Achieving Dreams through Persistence
Dreams. We all have them. Sometimes dreams can be seemingly impossible to achieve for persons with a hearing loss simply because of the logistics. Nevertheless, Deaf and hard of hearing people have been achieving the "seemingly impossible," becoming lawyers, doctors, authors, even local news reporters.
In Chicago, Karen Meyer works at ABC News Channel 7, reporting the news twice a week. Karen produces, edits, and reports news segments that focus on disability issues. Being a reporter would seem to be an impossible task, given that Karen has a profound hearing loss and does not use hearing aids or have an implant.
Karen and her younger brother, Gary, were born profoundly deaf. Karen remembers having a "Chatty Cathy" doll at the age of four, and complaining to her mother, "The doll doesn't talk!" She would pull the string, and hear nothing. In reality, the doll was chatting away.
Karen was tested in first grade, and she remembers that first hearing test. "Every time the audiologist would move her hand on the dial, I would raise my hand," said Karen. Fooling the audiologist, professionals then suspected that perhaps she was mentally retarded, and perhaps this might be the reason that her speech was not developing normally. Second grade was unpleasant, thanks to a teacher who put forth verbal abuse. "I remember that verbal abuse clearly," said Karen. "What does that tell you? It affected me deeply."
In third grade, she was tested again and discovered to have a profound hearing loss. She began wearing a body hearing aid and speechreading her way through school. She was mainstreamed, with a resource teacher providing assistance, and attended weekly speech therapy. Karen believes it was a combination of excellent speechreading abilities, speech therapy, and itinerant teachers who helped her develop language after being diagnosed so late.

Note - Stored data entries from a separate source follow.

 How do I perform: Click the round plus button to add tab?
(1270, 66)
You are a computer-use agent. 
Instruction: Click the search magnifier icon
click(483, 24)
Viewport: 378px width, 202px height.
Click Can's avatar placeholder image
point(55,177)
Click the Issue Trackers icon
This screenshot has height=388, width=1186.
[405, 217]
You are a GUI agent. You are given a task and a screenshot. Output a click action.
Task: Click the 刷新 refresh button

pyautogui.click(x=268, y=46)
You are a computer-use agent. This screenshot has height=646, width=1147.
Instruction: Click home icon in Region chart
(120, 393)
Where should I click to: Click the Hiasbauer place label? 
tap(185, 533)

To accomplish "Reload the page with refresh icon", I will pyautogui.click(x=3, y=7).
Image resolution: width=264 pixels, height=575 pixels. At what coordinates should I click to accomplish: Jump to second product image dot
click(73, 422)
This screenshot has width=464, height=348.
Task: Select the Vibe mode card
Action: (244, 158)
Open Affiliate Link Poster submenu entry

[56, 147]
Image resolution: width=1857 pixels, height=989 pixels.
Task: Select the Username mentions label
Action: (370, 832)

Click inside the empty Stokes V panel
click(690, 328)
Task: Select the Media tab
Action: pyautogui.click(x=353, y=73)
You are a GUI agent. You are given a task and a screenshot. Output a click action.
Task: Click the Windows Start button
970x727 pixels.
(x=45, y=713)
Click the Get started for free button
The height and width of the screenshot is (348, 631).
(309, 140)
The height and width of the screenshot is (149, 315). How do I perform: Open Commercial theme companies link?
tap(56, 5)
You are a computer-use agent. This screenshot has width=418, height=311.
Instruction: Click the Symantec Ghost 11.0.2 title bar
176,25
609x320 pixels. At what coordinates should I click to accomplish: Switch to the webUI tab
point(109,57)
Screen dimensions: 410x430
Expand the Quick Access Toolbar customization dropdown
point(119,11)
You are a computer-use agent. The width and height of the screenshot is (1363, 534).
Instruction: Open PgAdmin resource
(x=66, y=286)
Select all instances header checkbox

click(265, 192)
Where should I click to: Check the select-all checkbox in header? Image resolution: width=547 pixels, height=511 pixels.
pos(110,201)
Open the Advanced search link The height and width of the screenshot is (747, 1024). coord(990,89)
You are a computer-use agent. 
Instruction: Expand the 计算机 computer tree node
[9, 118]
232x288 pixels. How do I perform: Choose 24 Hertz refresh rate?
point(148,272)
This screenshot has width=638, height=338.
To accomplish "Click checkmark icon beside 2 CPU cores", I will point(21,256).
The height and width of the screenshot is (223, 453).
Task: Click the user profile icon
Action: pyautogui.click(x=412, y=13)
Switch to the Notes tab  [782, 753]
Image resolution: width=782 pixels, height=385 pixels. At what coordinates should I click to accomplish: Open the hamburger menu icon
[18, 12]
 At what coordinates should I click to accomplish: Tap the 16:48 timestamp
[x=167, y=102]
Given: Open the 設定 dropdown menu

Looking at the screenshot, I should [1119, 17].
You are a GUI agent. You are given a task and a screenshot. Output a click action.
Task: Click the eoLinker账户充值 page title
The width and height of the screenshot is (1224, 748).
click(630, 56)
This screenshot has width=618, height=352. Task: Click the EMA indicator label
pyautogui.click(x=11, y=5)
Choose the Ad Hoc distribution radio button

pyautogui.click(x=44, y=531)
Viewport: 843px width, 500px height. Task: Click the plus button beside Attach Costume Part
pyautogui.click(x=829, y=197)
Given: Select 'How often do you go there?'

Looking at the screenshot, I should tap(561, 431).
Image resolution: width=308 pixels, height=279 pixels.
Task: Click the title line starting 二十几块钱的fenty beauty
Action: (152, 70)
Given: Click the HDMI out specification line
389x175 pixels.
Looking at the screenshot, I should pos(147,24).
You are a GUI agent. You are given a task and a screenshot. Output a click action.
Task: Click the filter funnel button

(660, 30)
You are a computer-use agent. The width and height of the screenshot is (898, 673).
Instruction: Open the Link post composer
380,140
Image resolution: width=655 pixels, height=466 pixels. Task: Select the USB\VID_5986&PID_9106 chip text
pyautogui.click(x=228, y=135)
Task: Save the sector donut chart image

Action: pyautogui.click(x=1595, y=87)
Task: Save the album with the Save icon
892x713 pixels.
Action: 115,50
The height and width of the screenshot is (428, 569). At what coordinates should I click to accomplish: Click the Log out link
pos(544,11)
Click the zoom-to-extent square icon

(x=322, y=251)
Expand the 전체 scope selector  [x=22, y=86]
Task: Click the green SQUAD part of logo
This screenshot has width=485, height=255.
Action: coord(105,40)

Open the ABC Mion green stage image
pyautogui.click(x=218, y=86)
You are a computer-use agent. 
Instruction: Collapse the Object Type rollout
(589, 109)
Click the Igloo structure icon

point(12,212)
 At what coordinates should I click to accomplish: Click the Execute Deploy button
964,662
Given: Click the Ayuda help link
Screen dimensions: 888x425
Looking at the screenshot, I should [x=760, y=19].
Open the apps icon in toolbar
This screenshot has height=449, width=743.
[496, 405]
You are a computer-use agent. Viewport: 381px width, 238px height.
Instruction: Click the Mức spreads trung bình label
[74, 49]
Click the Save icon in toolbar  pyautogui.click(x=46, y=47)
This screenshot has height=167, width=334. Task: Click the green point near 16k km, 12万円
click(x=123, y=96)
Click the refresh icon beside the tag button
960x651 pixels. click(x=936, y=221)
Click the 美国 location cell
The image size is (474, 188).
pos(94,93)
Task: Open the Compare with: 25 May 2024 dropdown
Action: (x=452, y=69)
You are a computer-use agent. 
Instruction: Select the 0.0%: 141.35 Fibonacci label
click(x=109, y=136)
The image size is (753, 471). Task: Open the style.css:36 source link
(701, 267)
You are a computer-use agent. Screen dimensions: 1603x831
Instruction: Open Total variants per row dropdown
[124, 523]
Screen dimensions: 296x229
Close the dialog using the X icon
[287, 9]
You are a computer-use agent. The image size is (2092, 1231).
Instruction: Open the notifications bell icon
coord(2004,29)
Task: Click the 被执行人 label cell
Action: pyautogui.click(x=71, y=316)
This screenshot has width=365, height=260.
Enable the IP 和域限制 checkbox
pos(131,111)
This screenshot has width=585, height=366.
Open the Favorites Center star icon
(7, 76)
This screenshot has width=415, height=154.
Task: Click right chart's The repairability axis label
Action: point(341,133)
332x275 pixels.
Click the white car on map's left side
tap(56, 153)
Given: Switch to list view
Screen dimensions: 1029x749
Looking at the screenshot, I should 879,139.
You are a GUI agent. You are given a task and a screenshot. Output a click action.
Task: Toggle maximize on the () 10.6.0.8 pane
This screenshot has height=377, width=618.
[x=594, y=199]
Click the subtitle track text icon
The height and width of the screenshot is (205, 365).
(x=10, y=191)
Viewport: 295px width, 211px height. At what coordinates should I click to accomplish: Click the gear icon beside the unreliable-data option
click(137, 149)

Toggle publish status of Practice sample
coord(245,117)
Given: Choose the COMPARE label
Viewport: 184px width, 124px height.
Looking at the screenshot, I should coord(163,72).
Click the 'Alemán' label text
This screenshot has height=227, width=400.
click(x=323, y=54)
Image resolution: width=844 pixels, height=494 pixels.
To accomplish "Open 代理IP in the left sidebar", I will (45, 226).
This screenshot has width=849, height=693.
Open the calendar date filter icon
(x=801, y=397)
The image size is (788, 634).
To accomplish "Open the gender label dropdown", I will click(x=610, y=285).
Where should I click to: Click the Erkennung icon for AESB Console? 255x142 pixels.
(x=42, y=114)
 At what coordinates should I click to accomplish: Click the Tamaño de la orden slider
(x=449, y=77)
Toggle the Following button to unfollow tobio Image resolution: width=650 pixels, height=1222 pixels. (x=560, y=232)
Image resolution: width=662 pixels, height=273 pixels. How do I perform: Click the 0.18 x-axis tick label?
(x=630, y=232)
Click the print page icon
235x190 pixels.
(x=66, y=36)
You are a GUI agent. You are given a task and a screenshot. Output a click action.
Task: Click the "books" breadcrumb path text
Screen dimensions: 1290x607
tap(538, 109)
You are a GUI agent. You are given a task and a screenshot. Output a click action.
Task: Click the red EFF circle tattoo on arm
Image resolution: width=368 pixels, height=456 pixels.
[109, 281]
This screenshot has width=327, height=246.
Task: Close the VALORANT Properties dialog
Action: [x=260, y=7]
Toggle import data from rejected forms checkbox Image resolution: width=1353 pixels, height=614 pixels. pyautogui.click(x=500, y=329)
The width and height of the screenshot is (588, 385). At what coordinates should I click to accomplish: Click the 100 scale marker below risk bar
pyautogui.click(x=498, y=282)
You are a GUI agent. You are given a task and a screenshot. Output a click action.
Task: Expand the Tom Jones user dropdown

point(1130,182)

Her bulky body hearing aid, with wires that led to her ears, produced a memorable moment in sixth grade. Her music teacher once announced, "Perhaps if Karen would stop wearing her radio to class, she could sing better!"
Karen attended Evanston High School and continued her mainstream classes. She attended an English class with another classmate who was deaf. When asked how her hearing loss impacted her in high school, she remembers that it was a struggle to obtain a job as a teenager. For two years, she was unable to convince an employer to see past her hearing loss and take a chance on hiring her. Her mother would handle phone calls for both job interviews and her social life. "Students today have access to technology which makes communication easier. We didn't have that back then," says Karen. She believes there are almost no barriers to personal communication today thanks to technology and current law. "Today," says Karen, "It is cool to be deaf."
College was difficult, but Karen made it through by speechreading and borrowing her classmates' notes. After receiving her B.A. in social work, Karen began exploring different paths in the disability field. She began to learn sign language while working for North Suburban Special Recreation as a camp counselor. While attending graduate school, she used interpreters for the first time. She went on to receive her master's degree in urban studies. She spearheaded a pilot program for Jewish Family and Community Services, providing counseling to deaf and hard of hearing persons. She began her own consulting firm, advising on accessibility issues and the Americans with Disabilities Act. She tossed aside her hearing aids after wearing a broken hearing aid for a long while and not even realizing the difference. "I am happy being who I am," states Karen.
Her path into broadcast journalism was a matter of being in the right place at the right time. After giving a presentation on disability issues at the ABC station in 1991, Karen was approached by manager Joe Ahern and asked if she would start weekly reports for the station. Her first broadcast was mired in controversy when a local radio station grumbled their disapproval and stated that a reporter should not have a speech impediment. The station stood by their newest reporter and Karen went on to receive numerous awards for her reporting.
Fourteen years later, the reporting has expanded to two weekly segments, producing 104 stories per year. Karen produces and edits each segment and prepares each tape well in advance. Most of her reporting is longer than other segments on the show, averaging 2 to 3 minutes. She broadcasts the introduction live and adds an ending statement after each tape runs. When she conducts an interview, she relies on lipreading and then has an assistant translate each tape. "Some of the most memorable broadcasts," says Karen, "are those that help people or make a difference in their lives."
Early in her career, she used interpreters to assist with communication. As the years rolled by, her co-workers have learned to communicate and make adjustments when needed. She now airs each segment using visual cues from the staff. She has interviewed people with all kinds of disabilities as well as those with hearing loss. Kathy Buckley, Marlee Matlin, Henry Kisor, Heather Whitestone have all graced the screen. Ray Charles, Clay Walker, Greg Louganis and Bob Love are notable others.
So for anyone who doubts that children with hearing loss can grow up to attain the seemingly impossible, Karen has something to say to them: "Anything is possible. You have to make it happen. Take risks!"
Karen Meyer can be seen on ABC Channel 7 in the Chicago viewing area on Thursday (11:30 a.m.) and Sunday (8 a.m.) broadcasts. Karen also works for DePaul University.